The Bidves spent last Wednesday – which would have been their son’s 24th birthday – visiting the scene in Ordsall Lane, lighting a candle, laying flowers and cards and saying prayers for him. They said in astatement outside court on Thursday that when he arrived in the UK, he had carried the hopes and dreams of the family and they were gone “in the blink of an eye” when Stapleton shot him. Their son was the kindest and most genuine person on Earth, they said, and Stapleton was the complete opposite, yet he was still alive.
Lancaster University’s vice-chancellor, Professor Mark E Smith, expressed the university’s deepest sympathies to the family for their terrible and lasting loss and said an annual student scholarship had been established in Anuj Bidve’s name, enabling a student from the University of Pune to come to the engineering department at Lancaster to study.

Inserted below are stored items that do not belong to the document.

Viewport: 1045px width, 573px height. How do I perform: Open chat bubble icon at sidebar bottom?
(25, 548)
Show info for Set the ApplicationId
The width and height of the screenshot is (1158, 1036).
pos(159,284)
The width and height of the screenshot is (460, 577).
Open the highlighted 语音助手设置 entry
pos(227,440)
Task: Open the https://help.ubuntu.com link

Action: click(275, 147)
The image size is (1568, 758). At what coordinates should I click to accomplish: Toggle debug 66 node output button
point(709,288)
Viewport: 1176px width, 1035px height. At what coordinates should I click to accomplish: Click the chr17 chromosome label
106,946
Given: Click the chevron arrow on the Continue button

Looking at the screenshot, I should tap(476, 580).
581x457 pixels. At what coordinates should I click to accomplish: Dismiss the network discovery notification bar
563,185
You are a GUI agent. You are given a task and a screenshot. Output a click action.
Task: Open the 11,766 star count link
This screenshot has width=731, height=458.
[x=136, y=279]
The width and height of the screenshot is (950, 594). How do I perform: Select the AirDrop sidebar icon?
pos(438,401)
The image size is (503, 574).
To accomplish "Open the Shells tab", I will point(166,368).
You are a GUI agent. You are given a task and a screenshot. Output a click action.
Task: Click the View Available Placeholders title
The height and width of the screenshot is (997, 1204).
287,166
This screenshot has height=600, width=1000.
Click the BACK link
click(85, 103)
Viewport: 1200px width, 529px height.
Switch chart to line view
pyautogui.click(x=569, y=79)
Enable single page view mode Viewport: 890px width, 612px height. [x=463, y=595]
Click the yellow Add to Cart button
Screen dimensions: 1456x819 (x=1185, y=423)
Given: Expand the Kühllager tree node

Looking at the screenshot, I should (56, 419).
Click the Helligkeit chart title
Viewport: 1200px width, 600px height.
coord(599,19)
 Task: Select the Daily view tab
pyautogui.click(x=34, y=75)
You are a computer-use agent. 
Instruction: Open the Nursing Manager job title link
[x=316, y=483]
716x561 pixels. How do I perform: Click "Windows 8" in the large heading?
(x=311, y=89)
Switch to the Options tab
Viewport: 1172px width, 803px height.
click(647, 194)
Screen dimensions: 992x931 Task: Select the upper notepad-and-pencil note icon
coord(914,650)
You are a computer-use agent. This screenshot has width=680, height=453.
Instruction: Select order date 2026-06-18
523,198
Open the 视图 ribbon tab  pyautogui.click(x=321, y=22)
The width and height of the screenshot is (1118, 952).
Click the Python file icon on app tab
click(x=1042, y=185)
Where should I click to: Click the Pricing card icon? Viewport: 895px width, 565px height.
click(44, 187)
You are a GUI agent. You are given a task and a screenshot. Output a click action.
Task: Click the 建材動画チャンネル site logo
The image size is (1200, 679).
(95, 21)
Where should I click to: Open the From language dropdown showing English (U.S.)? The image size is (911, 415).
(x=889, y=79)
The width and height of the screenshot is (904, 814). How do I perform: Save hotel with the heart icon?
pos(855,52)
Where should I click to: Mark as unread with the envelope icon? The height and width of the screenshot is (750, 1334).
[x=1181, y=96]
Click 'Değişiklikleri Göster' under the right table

Initially, police regarded the attack as racially motivated, but their investigation found no evidence to support this assertion. There was no obvious reason for the shooting, other than the victim was in the wrong place at the wrong time.
Detective Chief Superintendent Mary Doyle, who led the murder inquiry, said it was a “cold-blooded motiveless killing for which he has shown no remorse, and only Stapleton knows why he committed such a horrific act”. Her colleague, Chief Superintendent Kevin Mulligan, divisional commander for Salford, said it caused shock and outrage in the community. People in Salford were “absolutely appalled” by what happened on their doorsteps. There was an outpouring of anger and grief, culminating in hundreds of people paying their respects at a candlelit vigil in Bidve’s honour.